Dynamin 1 and synaptic dysfunction in Alzheimer's disease

Alzheimer's disease (AD) is a progressive, neurodegenerative disorder that worsens as the affected individual ages and the brain pathology increases. The postmortem neuropathological markers of AD are senile plaques composed of beta-amyloid (Abeta) and neurofibrillary tangles (NFTs) composed of hyperphosphorylated tau. Another hallmark of AD is decreased synaptic density. It has been hypothesized that a stage of synaptic dysfunction precedes frank synapse loss, plaque accumulation, and tangle formation in AD. Importantly, one of the most critical synaptic proteins for synaptic vesicle endocytosis, dynamin 1, is reduced in the brains of AD patients. Thus, indicating that a reduction in dynamin 1 could be playing a central role in the pathogenesis of AD.; In this study we focused on the potential role of dynamin 1 in AD. In chapters one and two we provided introductory information and methodology, respectively. In chapter three, we showed that Abeta induced a significant decrease in dynamin 1, both in vitro and in vivo . This dynamin 1 decrease occurred in the absence of synapse loss and was likely the result of a calpain-mediated degradation of dynamin 1 protein and possibly the down-regulation of dynamin 1 gene expression.

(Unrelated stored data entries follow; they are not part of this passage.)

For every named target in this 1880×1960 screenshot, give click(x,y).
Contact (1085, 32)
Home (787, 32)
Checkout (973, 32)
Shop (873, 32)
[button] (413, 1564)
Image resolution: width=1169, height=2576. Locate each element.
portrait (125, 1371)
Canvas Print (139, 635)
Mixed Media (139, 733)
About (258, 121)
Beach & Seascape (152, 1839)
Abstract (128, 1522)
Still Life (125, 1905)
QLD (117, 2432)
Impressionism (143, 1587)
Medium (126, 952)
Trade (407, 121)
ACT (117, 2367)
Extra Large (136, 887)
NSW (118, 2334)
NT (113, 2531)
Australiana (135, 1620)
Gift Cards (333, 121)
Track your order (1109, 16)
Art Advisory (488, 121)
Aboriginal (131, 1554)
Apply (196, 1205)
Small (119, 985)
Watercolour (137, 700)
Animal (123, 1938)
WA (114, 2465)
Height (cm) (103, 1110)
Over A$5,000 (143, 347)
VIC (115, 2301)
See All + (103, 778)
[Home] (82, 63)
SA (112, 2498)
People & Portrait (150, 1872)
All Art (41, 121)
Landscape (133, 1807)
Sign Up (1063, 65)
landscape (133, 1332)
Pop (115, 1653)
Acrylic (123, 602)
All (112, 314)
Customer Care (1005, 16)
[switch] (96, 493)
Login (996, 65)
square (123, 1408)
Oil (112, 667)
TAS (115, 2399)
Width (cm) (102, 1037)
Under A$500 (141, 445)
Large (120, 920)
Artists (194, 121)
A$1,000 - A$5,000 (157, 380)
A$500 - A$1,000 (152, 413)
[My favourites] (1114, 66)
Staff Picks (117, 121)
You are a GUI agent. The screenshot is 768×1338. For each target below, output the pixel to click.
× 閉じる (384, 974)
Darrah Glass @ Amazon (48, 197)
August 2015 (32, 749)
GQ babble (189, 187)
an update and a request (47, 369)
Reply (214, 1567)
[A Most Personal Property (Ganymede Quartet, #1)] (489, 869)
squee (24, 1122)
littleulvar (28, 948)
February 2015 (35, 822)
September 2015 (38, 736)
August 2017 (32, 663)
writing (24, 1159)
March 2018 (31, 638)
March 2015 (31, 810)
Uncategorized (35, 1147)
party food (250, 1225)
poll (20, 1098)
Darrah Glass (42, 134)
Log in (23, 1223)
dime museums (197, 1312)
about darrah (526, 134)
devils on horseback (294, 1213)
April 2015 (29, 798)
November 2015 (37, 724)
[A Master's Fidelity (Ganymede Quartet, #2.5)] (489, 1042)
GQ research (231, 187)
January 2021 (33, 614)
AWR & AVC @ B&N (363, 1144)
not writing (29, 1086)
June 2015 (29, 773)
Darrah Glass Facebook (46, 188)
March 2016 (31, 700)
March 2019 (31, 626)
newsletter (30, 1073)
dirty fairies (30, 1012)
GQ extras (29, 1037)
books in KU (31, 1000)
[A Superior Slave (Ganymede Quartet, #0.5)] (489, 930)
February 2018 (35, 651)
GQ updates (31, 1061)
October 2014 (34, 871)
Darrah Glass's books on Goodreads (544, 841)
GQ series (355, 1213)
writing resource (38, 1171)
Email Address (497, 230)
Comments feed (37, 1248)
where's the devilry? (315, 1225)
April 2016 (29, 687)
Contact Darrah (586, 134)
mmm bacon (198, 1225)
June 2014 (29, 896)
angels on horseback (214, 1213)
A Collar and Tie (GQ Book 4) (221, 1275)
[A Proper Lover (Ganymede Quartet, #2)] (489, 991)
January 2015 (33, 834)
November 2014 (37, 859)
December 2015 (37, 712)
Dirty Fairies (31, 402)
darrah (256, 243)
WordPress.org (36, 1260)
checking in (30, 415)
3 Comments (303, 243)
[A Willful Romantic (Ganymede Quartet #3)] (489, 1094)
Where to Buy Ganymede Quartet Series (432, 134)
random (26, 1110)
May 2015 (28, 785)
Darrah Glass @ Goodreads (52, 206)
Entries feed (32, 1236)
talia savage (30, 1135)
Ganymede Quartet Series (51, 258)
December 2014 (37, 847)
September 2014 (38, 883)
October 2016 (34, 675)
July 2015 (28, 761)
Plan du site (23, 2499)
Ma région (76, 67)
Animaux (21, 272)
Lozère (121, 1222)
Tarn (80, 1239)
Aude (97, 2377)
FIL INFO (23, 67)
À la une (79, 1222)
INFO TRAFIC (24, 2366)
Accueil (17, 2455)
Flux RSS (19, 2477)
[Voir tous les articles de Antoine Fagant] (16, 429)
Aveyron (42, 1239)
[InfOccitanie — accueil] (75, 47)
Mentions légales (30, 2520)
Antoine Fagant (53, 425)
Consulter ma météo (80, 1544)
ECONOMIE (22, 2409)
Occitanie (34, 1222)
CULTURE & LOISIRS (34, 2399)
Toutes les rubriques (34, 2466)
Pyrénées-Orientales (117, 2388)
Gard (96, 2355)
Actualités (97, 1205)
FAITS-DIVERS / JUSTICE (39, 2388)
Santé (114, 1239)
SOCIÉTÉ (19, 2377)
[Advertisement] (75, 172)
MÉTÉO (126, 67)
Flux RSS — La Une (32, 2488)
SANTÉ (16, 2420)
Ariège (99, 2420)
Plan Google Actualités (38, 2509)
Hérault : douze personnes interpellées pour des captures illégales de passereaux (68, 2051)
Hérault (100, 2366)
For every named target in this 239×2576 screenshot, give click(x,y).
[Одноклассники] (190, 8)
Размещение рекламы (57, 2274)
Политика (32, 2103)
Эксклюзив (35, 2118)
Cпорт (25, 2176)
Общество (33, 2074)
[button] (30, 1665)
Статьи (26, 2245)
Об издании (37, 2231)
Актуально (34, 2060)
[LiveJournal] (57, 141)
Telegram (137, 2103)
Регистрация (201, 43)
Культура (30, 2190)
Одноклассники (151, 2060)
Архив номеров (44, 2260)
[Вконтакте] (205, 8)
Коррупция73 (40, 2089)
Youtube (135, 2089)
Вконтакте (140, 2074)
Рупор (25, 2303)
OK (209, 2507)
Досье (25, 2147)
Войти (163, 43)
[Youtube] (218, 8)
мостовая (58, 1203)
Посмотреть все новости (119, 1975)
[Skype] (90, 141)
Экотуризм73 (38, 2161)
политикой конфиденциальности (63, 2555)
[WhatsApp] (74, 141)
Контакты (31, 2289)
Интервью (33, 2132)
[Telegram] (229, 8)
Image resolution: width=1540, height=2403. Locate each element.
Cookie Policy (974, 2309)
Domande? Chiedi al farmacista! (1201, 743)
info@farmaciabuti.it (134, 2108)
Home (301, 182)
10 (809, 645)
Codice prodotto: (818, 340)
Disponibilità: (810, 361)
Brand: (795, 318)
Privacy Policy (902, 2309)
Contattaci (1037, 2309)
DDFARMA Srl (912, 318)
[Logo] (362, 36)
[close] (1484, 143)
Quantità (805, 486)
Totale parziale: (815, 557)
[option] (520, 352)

In chapter four, we showed that calpain activation was induced by sustained calcium influx mediated by N-methyl-D-aspartate receptors in cultured hippocampal neurons. In addition, we showed that soluble oligomeric Abeta, and not fibrillar Abeta, was responsible for this sustained calcium influx, calpain activation, and dynamin 1 degradation. Finally, in chapter five, we showed that Abeta caused ultrastructural changes indicative of impaired synaptic vesicle endocytosis in stimulated cultured hippocampal neurons. Our data also indicated that Abeta led to the accumulation of synaptic vesicle-associated proteins in membrane fractions from stimulated hippocampal neurons. Moreover, experiments using FM1-43 showed reduced dye uptake in stimulated hippocampal neurons treated with Abeta. Similar results were obtained with a dynamin 1 inhibitory peptide.; Collectively, our results identify a possible pathway to synaptic dysfunction in AD involving calcium dyshomeostasis, calpain activation, dynamin 1 degradation, and disruption of synaptic vesicle endocytosis in hippocampal neurons. This study also highlights the potential therapeutic benefits of calpain inhibition and NMDA receptor modulation in AD.